"...I could easily feel the wind through the Event (or some sort of cooling) ..."
I'm guessing that "some sort of cooling" is the issue, not airflow through the laminate.
From Mr. Nisley:
"Cubic feet per minute per square meter (CFM) is a measure of the wind resistance or air permeability of a fabric. The higher the CFM, the greater the volume of air passing through.
"Traditional barriers like H2NO, Gore-Tex, eVENT, Triple Point, Entrant, and other respectable waterproof breathable technologies all have a 0 CFM rating. If you are just sitting still or doing camp chores a 0 CFM garment will block all wind and keep you the warmest. Both eVENT and Gore-Tex Direct Venting achieve this with a pore size of about .2 microns.

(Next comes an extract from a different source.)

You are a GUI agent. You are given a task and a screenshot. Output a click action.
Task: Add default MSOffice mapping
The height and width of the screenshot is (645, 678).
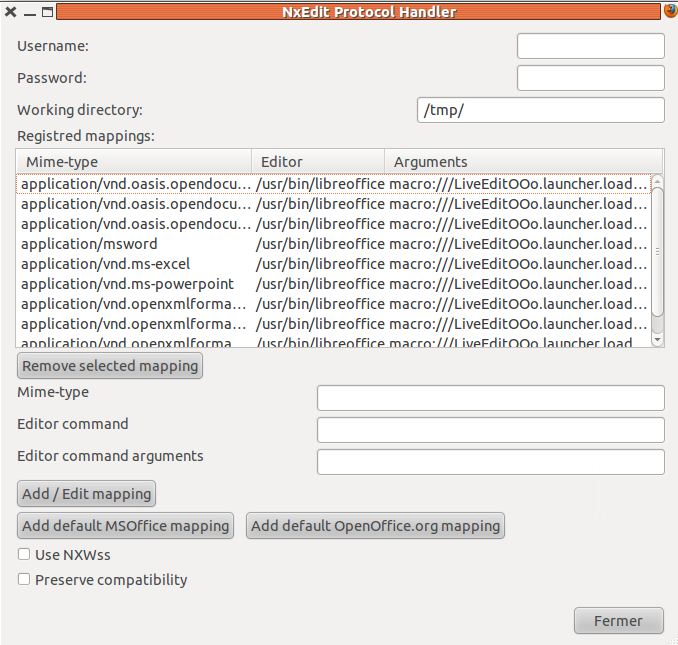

"With the advent of soft shells and more breathable fabrics, the air permeability argument becomes complicated, sometimes heated. If you are backpacking, you can afford a bit of convective heat loss. You need more breathability to move the extra moisture you create through exertion. And a fabric with 0 CFM doesn't provide it. Fabrics that measure as much as 5 CFM are still functionally windproof: that is, you don't feel the breeze come through. And they afford much greater comfort with the high exertion rates during backpacking. Popular wind shirts, like the Patagonia Houdini, fall into this class as do the best soft shells. The average pore size for this class of fabrics is about 20 microns or 100x times larger than eVENT. Any larger pore size will result in more than 5 CFM. After 5 CFM you can start to feel the wind through the fabric."